Все ли ясно «чародею»? Гость осведомился об этом с легкой издевкой, словно до конца и сам не верил в подобное чародейство. Требовал ответа, не допуская и тени отказа. Небрежно, вскользь упомянул о «доступных им средствах заставить любого строптивца». Илче и без того хорошо было известно, что такие способы найдутся в тайниках каждого их Вольных Городов, и у каждого свои, сомневаться тут не приходилось. И все равно, надо было отказаться, ведь что за судьба его ожидала? Никакой Жемчужины не надо, никаких пророчеств, и так понятно. Ну не впрямь же выправление теперешнего жалкого положения? Кто отпустит на волю знатока многих тайн? Даже если он всецело запятнает себя самыми черными делами?
Но Илча согласился, потому что внутри все еще жила безумная надежда. На чудо, на Жемчужину, даже на Дракона. Ведь не бросит же тот свое сокровище на произвол судьбы! И еще оставалась надежда на случай: его присутствие непременно когда–нибудь обнаружат, надо только постараться. Он даже не задумывался, так ли ему это на руку. Если тайной существования «провидца» владели лишь некоторые из советников, то не мешало посвятить в это и остальных. Пускай передерутся. Ведь так? Эх, дождаться б только этого случая.

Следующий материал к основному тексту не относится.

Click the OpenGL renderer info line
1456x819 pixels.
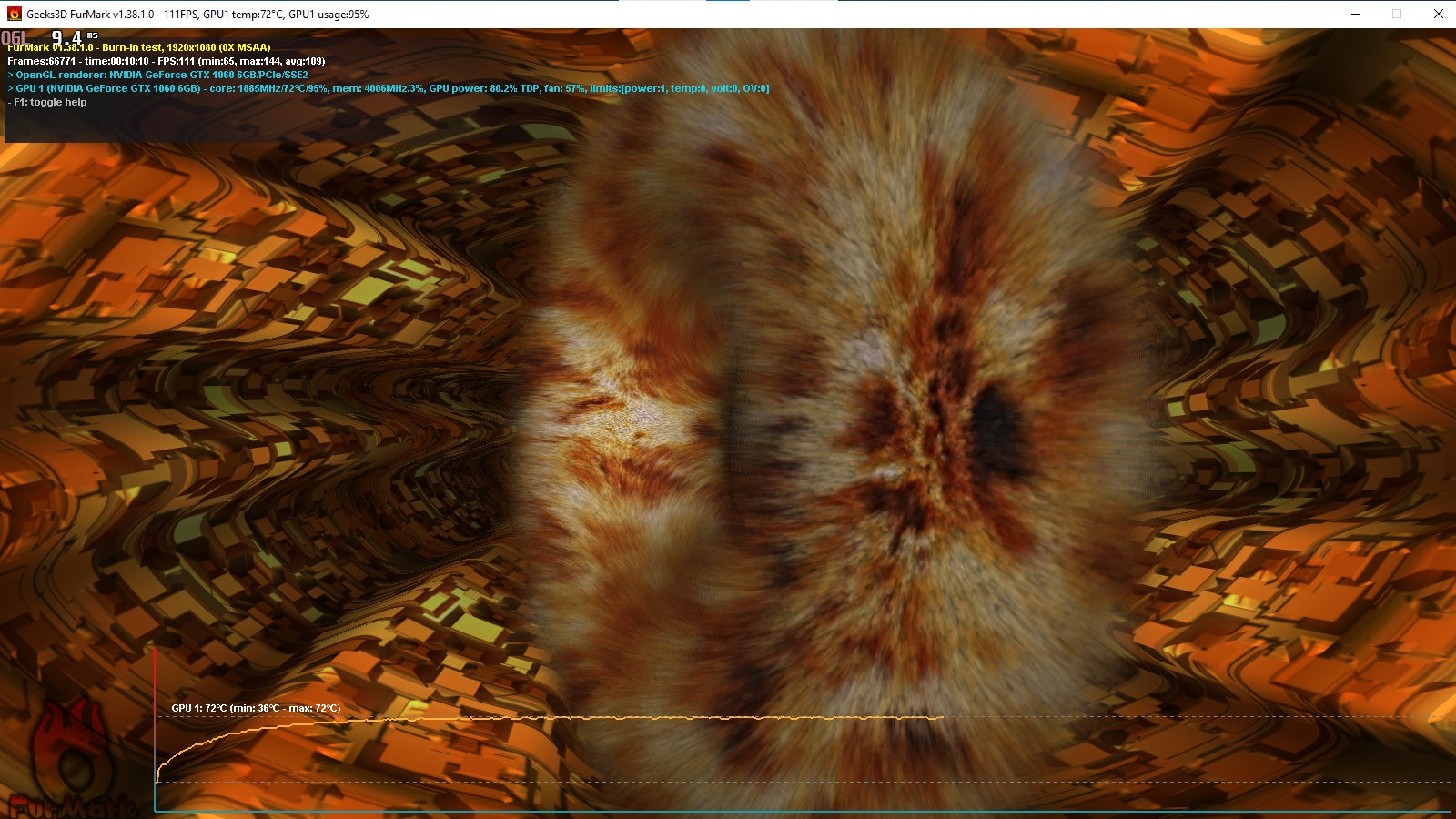[x=157, y=75]
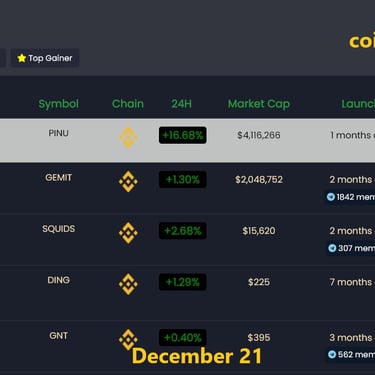Viewport: 375px width, 375px height.
Task: Sort by Chain column header
Action: [128, 104]
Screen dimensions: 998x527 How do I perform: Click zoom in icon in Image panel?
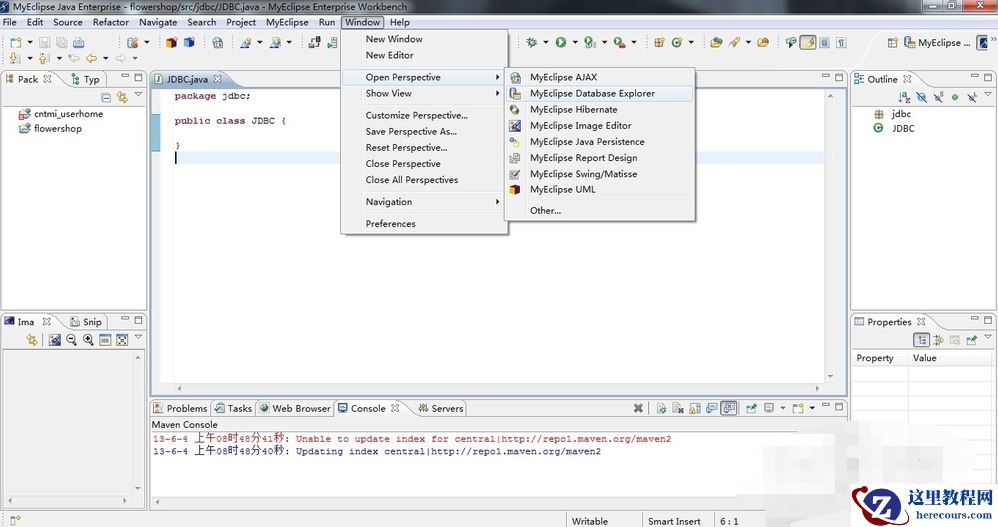point(88,340)
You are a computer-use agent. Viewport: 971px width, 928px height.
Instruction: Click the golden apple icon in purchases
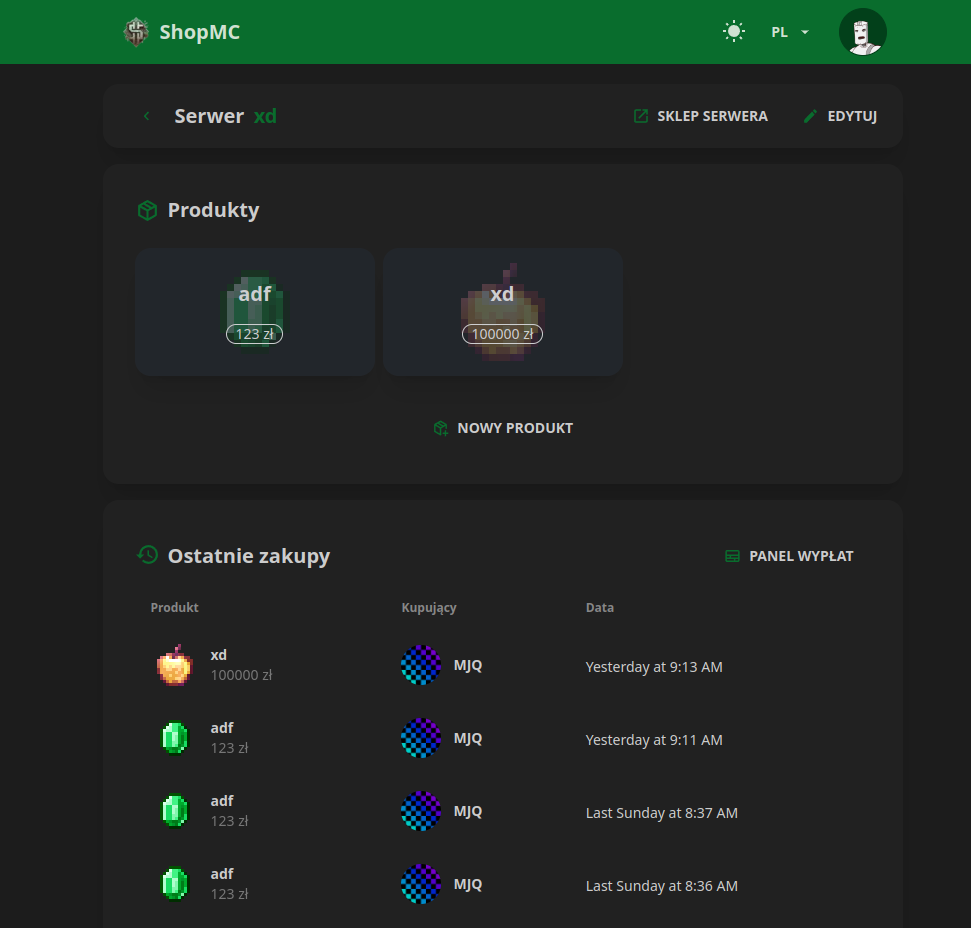pyautogui.click(x=174, y=665)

Так Илча попал в утомительную круговерть. Его вытаскивали из колодца, вновь всовывали кляп, связывали руки и тайными переходами препровождали в какие–то клетушки с потайными окошками, сквозь которые вновь обездвиженный Илча мог смотреть и слушать. Его нынешние хозяева не упустили ничего. Оставалось надеяться, что со временем его перестанут то и дело спеленывать или хотя бы стеречь так усердно.
К счастью, «хозяева» многого от него не требовали. К тому времени ложь от правды Илча мог отличить без труда, тайный умысел видел сразу. Не всегда мог распознать какой, но дополнял свое незнание домыслами, отчасти надуманными, отчасти взятыми из всплывших в памяти историй или собственной жизни, богатой на приключения. Жемчужина давно уже приноровилась к Илче и не дарила непрошенных наваждений, не буйствовала в полную силу, просто горела — хоть и неровно, но ясно вполне. А большего для теперешней «службы» и не требовалось.
Все наблюдения, почерпнутые сквозь тайные дырки, приходилось записывать, в каменный колодец для того спускали все необходимое. Маленький человечек никак не желал говорить с «чародеем», опасаясь, видно, даже звука его голоса. Илче строжайше запрещалось открывать рот в его присутствии. Когда приходил тюремщик, кусок пергамента в корзине поднимали наверх, и «хозяин» самолично уносил его с собой.